URSNIF malware now delivered by hackers replying to existing email conversations

• The new spam campaign uses sophisticated methods to compromise targets by replying to legitimate email conversations.
• These malicious emails deliver attachments containing first stage droppers which later downloads the URSNIF trojan.

A new phishing campaign has been discovered that uses hijacked email accounts to send malware inserted within email responses, that are a part of ongoing conversations. Victims can rarely spot this sophisticated technique as these malicious emails containing the URSNIF trojan are sent as a part of an existing conversation to the targeted email account. So far, these attacks have been primarily targeting North America, Europe, Asia, and Latin America.

The spam campaign was discovered in September 2018. The spam emails dropped the URSNIF malware payload, that is designed to steal a wide range of data from compromised machines.

“Organizations in the education, financial, and energy sector make up most of the targets of the scam. However, the attack also affects other industries, including real estate, transportation, manufacturing, and government,” security researchers at Trend Micro, who discovered the campaign, said in a report.

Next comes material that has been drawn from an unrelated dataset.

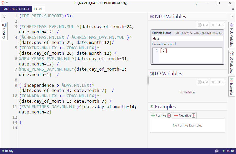Open the LANGUAGE OBJECT backstage tab
The width and height of the screenshot is (236, 154).
click(x=16, y=9)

The cybercriminals behind the campaign pose as the sender of an email that is already a part of an existing conversation thread. This is designed to trick users into clicking on the mails and even responding.

However, closely re-examining the malicious email could reveal the text changes made from French to the English language. The signature used in the emails sent by the attacks is also different. These details are difficult to spot at the first glance, by a user who checks a large number of email per day, Trend Micro researchers said.

According to security researchers, these attacks were similar to an earlier URSNIF/GOZI spam campaign discovered by Talos that used hijacked computers which were a part of the Dark Cloud botnet to send emails to existing conversations. Researchers suspect that the recent attacks could possibly be a continuation or evolution of the previous attacks.

URSNIF trojan capabilities

The malicious email contains a .doc attachment which when downloaded and opened executes a PowerShell dropper script that downloads the URSNIF payload. The dropper script also checks if the operating system is running Microsoft Vista or a newer version and if the system language is set to Chinese or Russian. If any of these conditions are discovered, the dropper exits the system without executing.

However, once the targeted computer is infected, URSNIF malware starts collecting information such as applications, driver information, processor data, network device and IP addresses. Moreover, other sensitive information such as email credentials, browser cookies, certificates, financial information, and video screen captures are also stolen and transferred to the attacker.

The threat actors behind the attack do not appear to be picking selective targets. Instead, they are directing spam emails at victims from various sectors ranging from education, finance, real estate, manufacturing, transportation, and even government organizations. Security researchers recommend that users to pay closer attention when opening email attachments, even if the email is from some known sender. Users are also advised to watch out for any red flags in email content, like language and signature changes.

“As phishing attacks become more sophisticated, it might be difficult for in-house IT and security teams to monitor both the network and individual endpoints for signs of attack. While employee awareness can definitely help, sometimes identifying whether an email is legitimate or malicious can be difficult, especially when presented with highly convincing attempts such as this one,” Trend Micro researchers said.